● **REQUIRED WORK**
Find the string "menu" in the listing and report every line that has it.

● **DATA TO USE**
++++++++++

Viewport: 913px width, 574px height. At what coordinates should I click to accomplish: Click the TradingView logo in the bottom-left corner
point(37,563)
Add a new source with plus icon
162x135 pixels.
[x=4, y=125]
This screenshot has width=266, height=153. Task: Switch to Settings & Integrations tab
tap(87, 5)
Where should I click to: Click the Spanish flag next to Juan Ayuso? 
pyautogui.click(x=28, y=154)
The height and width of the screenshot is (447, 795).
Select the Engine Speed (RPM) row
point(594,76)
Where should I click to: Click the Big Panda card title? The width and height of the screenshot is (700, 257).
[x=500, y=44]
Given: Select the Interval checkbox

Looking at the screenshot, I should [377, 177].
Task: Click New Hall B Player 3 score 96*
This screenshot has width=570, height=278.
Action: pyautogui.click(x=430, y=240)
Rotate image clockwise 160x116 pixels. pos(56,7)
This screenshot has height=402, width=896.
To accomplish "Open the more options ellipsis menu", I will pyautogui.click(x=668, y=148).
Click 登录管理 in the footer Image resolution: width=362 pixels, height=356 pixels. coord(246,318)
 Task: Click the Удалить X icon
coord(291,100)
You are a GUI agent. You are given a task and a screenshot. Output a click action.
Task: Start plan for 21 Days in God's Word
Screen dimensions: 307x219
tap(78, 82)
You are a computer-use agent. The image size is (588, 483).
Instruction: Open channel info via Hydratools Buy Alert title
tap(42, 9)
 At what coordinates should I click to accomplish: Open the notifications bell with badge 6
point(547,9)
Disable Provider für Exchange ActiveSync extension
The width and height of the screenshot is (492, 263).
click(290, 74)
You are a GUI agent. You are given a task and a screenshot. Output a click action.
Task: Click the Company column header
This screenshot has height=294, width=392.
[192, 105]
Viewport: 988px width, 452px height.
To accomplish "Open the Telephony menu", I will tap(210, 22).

++++++++++

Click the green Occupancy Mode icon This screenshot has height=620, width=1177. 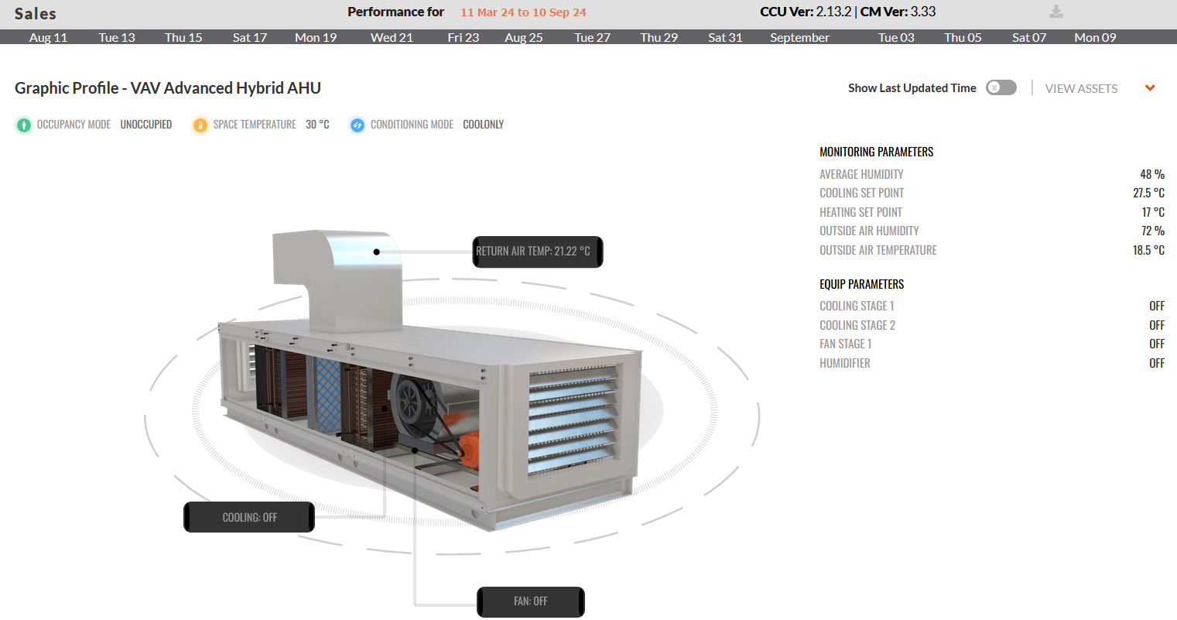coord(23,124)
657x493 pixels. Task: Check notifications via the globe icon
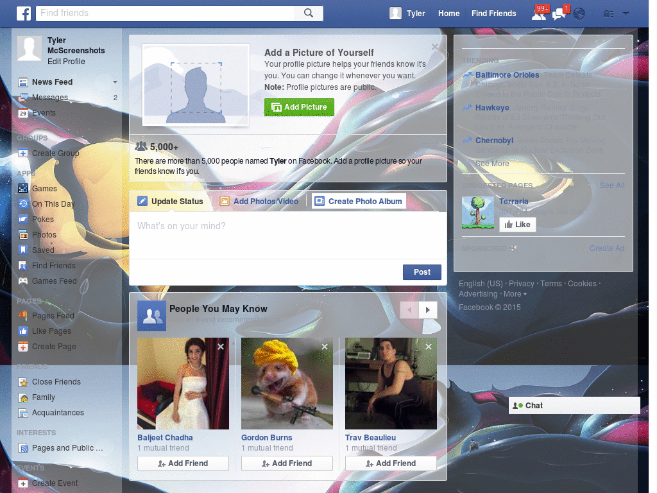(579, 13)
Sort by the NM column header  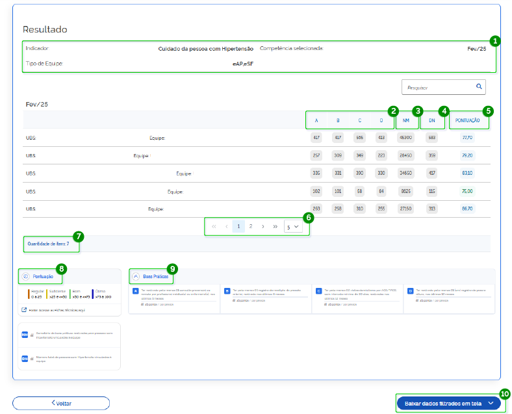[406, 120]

++++++++++

● **PROBLEM SOLUTION**
To accomplish "Open the more options ellipsis menu", I will pyautogui.click(x=668, y=148).
To accomplish "Open the Telephony menu", I will tap(210, 22).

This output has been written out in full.